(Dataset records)
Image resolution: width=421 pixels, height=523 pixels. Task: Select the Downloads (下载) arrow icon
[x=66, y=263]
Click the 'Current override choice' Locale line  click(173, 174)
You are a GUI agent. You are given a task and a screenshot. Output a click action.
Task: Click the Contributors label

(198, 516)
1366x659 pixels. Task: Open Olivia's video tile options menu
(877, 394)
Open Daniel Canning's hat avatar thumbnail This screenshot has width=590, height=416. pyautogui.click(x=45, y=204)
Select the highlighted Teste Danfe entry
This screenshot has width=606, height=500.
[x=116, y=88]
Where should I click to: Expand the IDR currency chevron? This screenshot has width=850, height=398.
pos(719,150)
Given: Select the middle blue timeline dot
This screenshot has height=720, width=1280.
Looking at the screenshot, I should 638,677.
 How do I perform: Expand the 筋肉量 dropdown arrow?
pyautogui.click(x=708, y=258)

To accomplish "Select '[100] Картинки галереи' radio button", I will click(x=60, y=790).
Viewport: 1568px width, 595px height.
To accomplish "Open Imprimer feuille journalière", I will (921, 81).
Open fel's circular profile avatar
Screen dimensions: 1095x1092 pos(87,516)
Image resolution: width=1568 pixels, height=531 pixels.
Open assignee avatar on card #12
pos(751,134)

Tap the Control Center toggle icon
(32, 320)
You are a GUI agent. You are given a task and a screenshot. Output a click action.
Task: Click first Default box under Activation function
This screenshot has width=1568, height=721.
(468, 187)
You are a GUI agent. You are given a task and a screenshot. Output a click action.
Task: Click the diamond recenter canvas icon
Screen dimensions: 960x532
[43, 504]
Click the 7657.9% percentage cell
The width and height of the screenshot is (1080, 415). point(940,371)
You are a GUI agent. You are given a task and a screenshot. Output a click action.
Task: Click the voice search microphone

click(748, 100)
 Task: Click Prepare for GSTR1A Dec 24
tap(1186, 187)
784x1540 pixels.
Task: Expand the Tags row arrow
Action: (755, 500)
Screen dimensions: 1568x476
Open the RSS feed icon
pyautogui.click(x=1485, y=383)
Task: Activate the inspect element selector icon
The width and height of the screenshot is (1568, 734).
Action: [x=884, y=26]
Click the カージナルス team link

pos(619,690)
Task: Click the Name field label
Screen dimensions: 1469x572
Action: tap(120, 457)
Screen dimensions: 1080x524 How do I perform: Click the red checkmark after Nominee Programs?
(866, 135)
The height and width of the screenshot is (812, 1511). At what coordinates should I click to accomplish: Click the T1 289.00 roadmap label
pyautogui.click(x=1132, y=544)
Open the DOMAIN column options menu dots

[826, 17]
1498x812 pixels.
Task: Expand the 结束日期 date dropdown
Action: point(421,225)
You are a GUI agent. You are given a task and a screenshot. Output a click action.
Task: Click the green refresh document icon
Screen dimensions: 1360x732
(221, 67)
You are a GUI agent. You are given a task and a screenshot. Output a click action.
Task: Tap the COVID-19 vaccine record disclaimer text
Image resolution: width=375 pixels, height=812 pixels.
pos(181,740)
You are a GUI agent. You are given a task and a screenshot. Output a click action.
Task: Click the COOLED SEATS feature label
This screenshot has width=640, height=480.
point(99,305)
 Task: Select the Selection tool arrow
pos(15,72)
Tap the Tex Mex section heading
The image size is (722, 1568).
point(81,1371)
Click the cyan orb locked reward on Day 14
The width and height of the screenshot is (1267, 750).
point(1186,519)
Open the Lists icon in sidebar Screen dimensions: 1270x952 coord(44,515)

**ACTION ITEM**
Go through the data and copy every line that includes "will".

**RESPONSE**
To accomplish "Select '[100] Картинки галереи' radio button", I will click(x=60, y=790).
To accomplish "Open Imprimer feuille journalière", I will (921, 81).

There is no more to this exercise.